The use, quality and effectiveness of pelvic examination in primary care for the detection of gynaecological cancer: a systematic review
Problem
Urgent suspected cancer referral (USC) guidelines recommend that women presenting with potential gynaecological cancer symptoms should undergo pelvic examination (abdominal palpation, bimanual vaginal examination +/- visualization of the cervix) prior to referral. It is not known how well general practitioners (GPs) comply with the recommendation, how well they perform pelvic examination (PE), or to what extent it shortens diagnostic intervals. We conducted a systematic review of the use, quality and effectiveness of PE in primary care to diagnose gynaecological cancer.
Approach
Three research questions (RQ) were explored: (RQ1) Is PE used by GPs to assess symptoms suggestive of a gynaecological cancer? (RQ2) What is the quality of PE performed by GPs? (RQ3) What is the association between PE and cancer referral outcomes?PRISMA guidelines were followed. MEDLINE, EMBASE and Cochrane databases were searched using a combination of four MeSH terms and synonyms: pelvic examination; primary care; competency and gynaecological cancer.
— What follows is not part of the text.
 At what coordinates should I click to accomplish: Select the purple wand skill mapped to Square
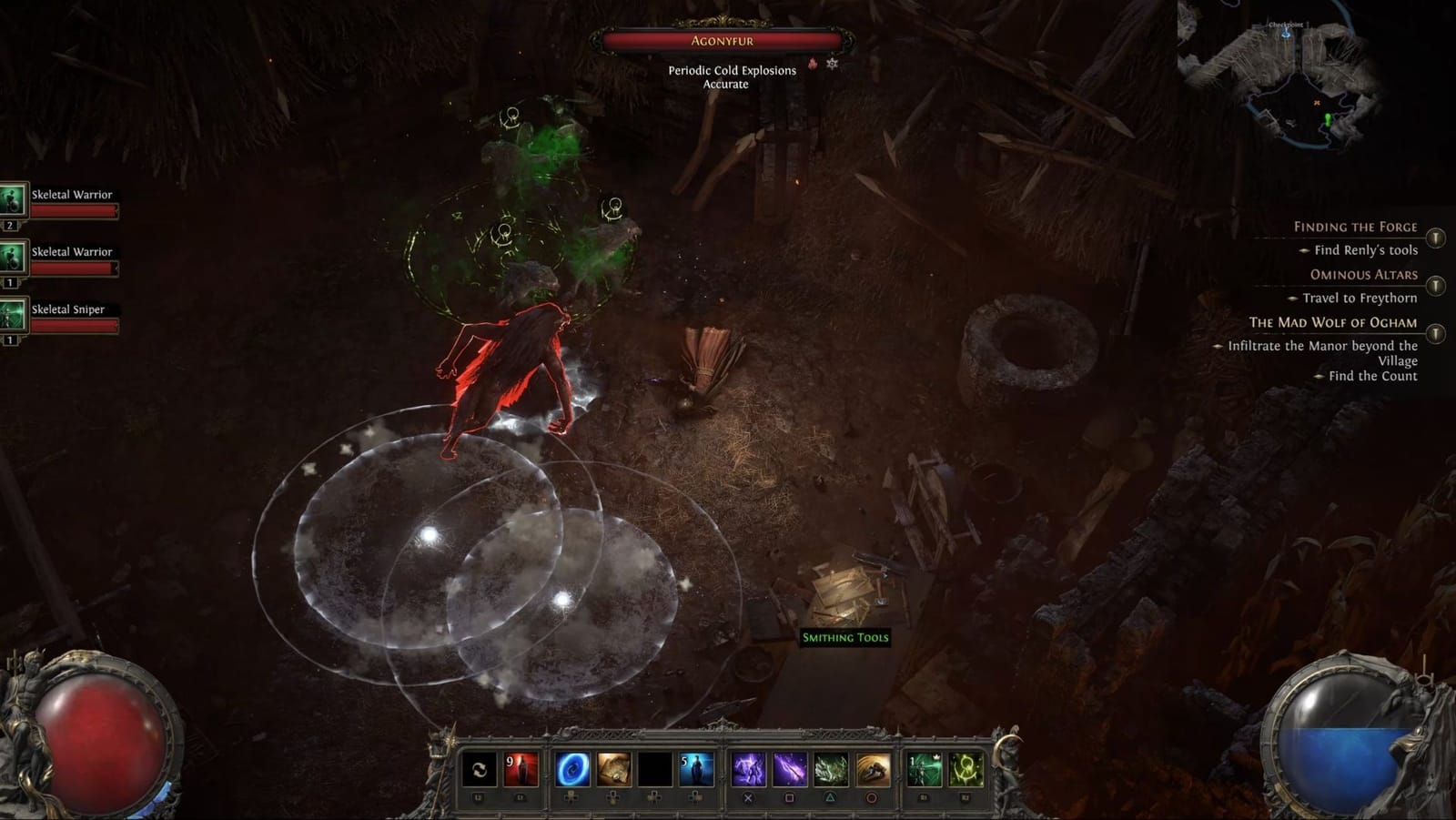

Citation lists of all identified papers were searched with independent duplicate review of screened titles, abstracts and full texts of publications. Data extraction was performed in duplication and independently by PW and either PM, CMB or CB. Paper quality was assessed using the relevant CASP checklist. Emergent themes and contrasting issues were explored in an ecological synthesis.
Findings
21 papers were identified which met the inclusion criteria: 5 RQ1; 6 RQ2; 10 RQ3.Examination rates prior to referral were generally low: 50% or less of patients with suspicious symptoms had a PE. No papers directly explored GPs’ competence at performing PE; but one paper auditing ‘clinically suspicious’ cervixes referred by GPs for colposcopy found 39% were normal and 41% had benign pathology. Pre-referral PE was associated with reduced diagnostic delay and early stage diagnosis. Ecological synthesis demonstrated a complex interplay between patient and practitioner factors and the environment in which examination is performed. Presenting symptoms are commonly misattributed by patients and practitioners resulting in misdiagnosis and lack of PE. Patient age, presenting symptom, practitioner experience and knowledge appear to be key. PE appears to be under-performed pre-referral in symptomatic women despite current USC guideline recommendation. While no evidence was found to support GPs’ competence for performing PE, there was an association with shorter diagnostic delay and earlier stage cancer in those women where it was performed.
Consequences
PE is underperformed and it appears to matter because when it’s done outcomes may be better for patients. More research is needed to confirm these findings, and to understand how to optimize adherence to the guidelines, and improve performance and interpretation of PE for maximum benefit to patients. This is likely to lead to changes to the recommendations, guidelines and advice for GPs.